Ombudsman finds Ontario broke its promise to crime victims, Ministry of Attorney General acting cont

Ombudsman finds Ontario broke its promise to crime victims, Ministry of Attorney General acting contrary to law

February 27, 2007

27 February 2007

Ontario’s compensation system for crime victims is hurting the very people it is supposed to help, Ombudsman André Marin says in his report released today, Adding Insult to Injury.

TORONTO (Feb. 27, 2007) – Ontario’s compensation system for crime victims is hurting the very people it is supposed to help, Ombudsman André Marin says in his report released today, Adding Insult to Injury.

Successive governments have ignored their own laws and stood by as the struggling Criminal Injuries Compensation Board forced victims through a gruelling bureaucratic maze, Mr. Marin’s investigation found. The report details the ordeals of several victims who fought their way through the Board’s “rule-obsessed, paper-shuffling” system that takes an average three years to process a claim.

While the Board has serious systemic problems of its own, the primary responsibility for this “colossal failure” lies with the Government of Ontario, Mr. Marin says, “because it has, through its Ministry of the Attorney General, developed a culture that is unsupportive of the Criminal Injuries Compensation Board, and because it has made promises in the Compensation for Victims of Crime Act which have not been kept.” In addition, he says: “The Ministry of the Attorney General is acting contrary to the law and interfering with the Board’s autonomy by limiting the money available to the Board to fund its awards.”

The Board must award compensation to victims out of a budget that has not kept pace with a marked increase in claims. As a result, it has embraced delay and attrition as a survival tactic in the face of intense budget pressures, Mr. Marin found.

Mr. Marin’s investigation, conducted by the Special Ombudsman Response Team (SORT), was prompted by an increasing number of complaints to the Ombudsman’s Office from crime victims who felt they were being revictimized by the Board’s impersonal, officious treatment and crushing case backlog – problems that were well-known to recent governments, he says.

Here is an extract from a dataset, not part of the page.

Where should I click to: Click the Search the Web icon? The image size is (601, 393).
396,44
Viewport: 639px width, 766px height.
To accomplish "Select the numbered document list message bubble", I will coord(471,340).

But governments have been unable or unwilling to act, and “have chosen to watch with eyes wide shut as the Criminal Injuries Compensation Board has degenerated into the failed institution it is,” Mr. Marin says. “Instead, governments, including the current one, have chosen the oldest delay strategy known to bureaucracy – pretending to act by studying the thing to death.”

Ombudsman investigators examined government documents dating back more than a decade that proposed numerous plans for reforming the Criminal Injuries Compensation Board – all of which went nowhere. Mr. Marin’s report reviews these failed plans and makes 17 recommendations for immediate action.

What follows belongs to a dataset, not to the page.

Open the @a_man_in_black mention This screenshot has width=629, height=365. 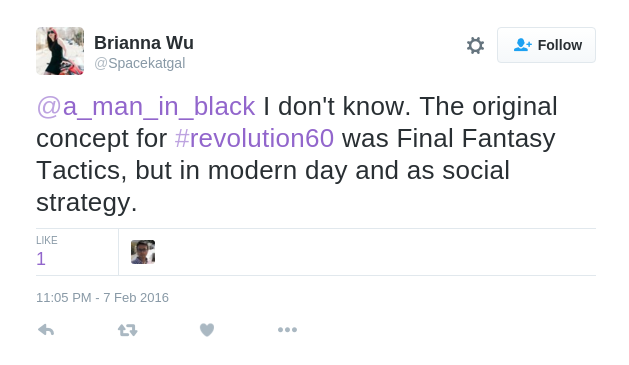(x=146, y=106)
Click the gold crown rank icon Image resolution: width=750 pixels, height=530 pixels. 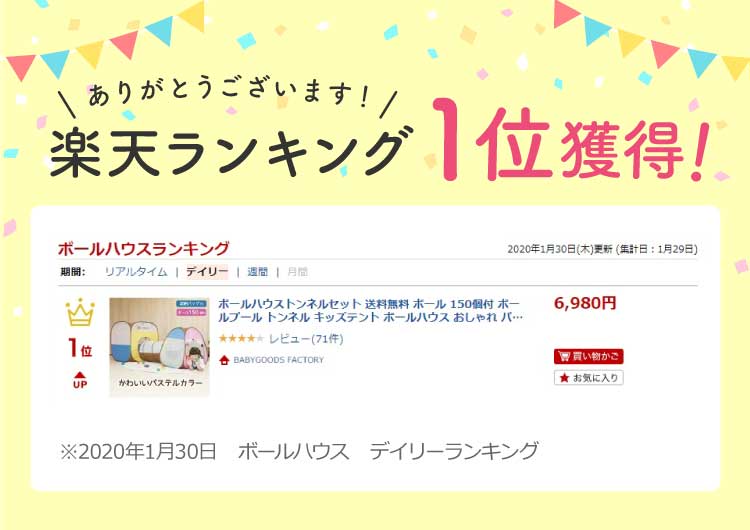(80, 312)
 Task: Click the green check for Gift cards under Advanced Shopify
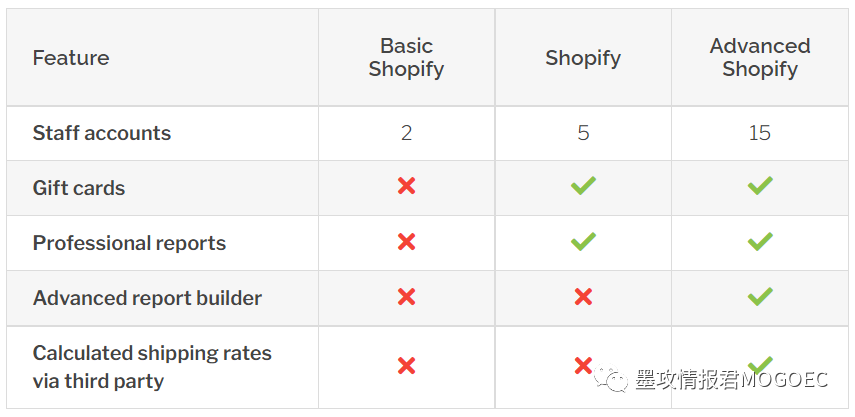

His key recommendation is that the Ministry of the Attorney General immediately provide the Criminal Injuries Compensation Board with the funds it needs to fulfill its promise to Ontarians. While not advising the government on spending, Mr. Marin notes that the multi-million-dollar Victim Justice Fund “sits largely unused while Ontario victims of violent crime are being harmed by the Criminal Injuries Compensation Board because of budget shortfalls.”

Mr. Marin also calls on the Board to “replace a culture of survival with one of support and caring” by replacing its tendency to treat victims as files, rather than people in pain who need help, with a more human touch. To that end, he recommends the creation of an advisory group comprised of crime victims and their advocates to guide this reform.

Upon receipt of the Ombudsman’s preliminary report earlier this month, the Ministry of the Attorney General agreed to implement all of his recommendations and has pledged to have a plan in place by August 15. By contrast, the Board’s initial response indicated it “just didn’t get it,” Mr. Marin says – it failed to recognize the need for an overhaul of its practices. However, since his final report was issued, it appears the Board now agrees to all of his recommendations. It promises a “detailed action plan” by March 31.

Noting that he accepts as genuine the Board’s “sober second thought,” Mr. Marin says he will closely monitor its efforts and those of the Ministry to ensure there is a clear timetable for action. “Unless there is a sea change in our treatment of victims of crime, I fear that they will again be left in the lurch, put through the wringer by a bureaucracy in denial,” he says.

Adding Insult to Injury is the seventh published report of a Special Ombudsman Response Team investigation since Mr. Marin assumed his post in Spring 2005. Previous SORT investigations have resulted in reforms to the Municipal Property Assessment Corporation, the Family Responsibility Office and services for the disabled and special-needs children, as well as improved screening of newborn babies for genetic diseases.